**What is expected:** Please print exactly the lines running from the one that contains "Instruction: Click San" to the end of the data, with both lines included.

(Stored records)
§ §
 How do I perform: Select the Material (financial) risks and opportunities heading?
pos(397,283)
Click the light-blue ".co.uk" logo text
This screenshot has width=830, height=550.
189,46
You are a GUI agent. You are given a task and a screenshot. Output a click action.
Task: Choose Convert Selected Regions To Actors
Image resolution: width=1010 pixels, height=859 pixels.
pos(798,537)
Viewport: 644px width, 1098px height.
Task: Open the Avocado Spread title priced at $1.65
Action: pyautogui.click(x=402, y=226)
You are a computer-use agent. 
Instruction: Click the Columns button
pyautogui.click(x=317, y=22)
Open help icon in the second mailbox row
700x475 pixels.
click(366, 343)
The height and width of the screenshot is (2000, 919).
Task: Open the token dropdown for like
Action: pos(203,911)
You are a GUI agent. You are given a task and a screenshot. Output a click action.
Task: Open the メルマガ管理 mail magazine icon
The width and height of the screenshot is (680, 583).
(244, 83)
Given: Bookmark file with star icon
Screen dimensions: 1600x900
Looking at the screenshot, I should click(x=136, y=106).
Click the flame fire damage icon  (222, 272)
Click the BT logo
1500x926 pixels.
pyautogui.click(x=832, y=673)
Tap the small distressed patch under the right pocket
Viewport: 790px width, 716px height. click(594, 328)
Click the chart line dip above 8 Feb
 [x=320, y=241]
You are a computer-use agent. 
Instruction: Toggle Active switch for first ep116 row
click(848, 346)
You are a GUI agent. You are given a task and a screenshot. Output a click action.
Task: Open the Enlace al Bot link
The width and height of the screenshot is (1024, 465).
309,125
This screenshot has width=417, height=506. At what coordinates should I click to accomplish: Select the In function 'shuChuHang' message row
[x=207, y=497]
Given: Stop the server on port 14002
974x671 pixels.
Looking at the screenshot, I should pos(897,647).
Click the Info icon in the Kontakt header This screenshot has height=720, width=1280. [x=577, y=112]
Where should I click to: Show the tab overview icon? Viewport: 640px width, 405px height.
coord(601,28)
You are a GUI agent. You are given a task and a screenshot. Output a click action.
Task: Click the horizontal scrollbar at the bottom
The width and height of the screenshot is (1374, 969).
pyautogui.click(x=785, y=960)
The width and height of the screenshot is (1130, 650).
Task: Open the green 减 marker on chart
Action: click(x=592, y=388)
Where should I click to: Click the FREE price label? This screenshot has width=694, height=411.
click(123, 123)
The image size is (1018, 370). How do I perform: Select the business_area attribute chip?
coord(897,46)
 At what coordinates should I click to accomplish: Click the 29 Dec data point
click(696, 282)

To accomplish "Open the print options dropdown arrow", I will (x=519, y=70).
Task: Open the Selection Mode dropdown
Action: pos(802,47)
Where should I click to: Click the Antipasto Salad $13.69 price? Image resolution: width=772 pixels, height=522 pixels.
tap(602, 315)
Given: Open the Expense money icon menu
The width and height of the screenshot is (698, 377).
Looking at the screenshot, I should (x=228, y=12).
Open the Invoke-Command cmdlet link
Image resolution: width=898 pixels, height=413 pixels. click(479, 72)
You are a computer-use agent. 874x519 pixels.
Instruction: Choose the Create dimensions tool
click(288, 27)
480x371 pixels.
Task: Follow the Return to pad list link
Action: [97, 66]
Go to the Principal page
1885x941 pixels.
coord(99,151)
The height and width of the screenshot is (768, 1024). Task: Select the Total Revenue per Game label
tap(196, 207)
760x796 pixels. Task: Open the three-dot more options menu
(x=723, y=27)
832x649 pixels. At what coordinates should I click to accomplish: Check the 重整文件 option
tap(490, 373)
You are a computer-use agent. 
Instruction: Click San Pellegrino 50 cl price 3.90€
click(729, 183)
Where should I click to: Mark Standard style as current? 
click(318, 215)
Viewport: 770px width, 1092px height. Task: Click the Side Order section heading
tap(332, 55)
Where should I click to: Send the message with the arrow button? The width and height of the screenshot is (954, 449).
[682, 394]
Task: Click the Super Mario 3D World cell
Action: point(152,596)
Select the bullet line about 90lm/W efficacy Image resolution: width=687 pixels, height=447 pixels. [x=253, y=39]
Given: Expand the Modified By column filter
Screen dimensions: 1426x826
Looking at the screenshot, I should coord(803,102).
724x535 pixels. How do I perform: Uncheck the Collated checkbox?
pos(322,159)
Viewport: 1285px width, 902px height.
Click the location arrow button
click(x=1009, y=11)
§ §
**Answer to the exercise:**
Instruction: Click San Pellegrino 50 cl price 3.90€
click(729, 183)
Where should I click to: Mark Standard style as current? 
click(318, 215)
Viewport: 770px width, 1092px height. Task: Click the Side Order section heading
tap(332, 55)
Where should I click to: Send the message with the arrow button? The width and height of the screenshot is (954, 449).
[682, 394]
Task: Click the Super Mario 3D World cell
Action: point(152,596)
Select the bullet line about 90lm/W efficacy Image resolution: width=687 pixels, height=447 pixels. [x=253, y=39]
Given: Expand the Modified By column filter
Screen dimensions: 1426x826
Looking at the screenshot, I should coord(803,102).
724x535 pixels. How do I perform: Uncheck the Collated checkbox?
pos(322,159)
Viewport: 1285px width, 902px height.
Click the location arrow button
click(x=1009, y=11)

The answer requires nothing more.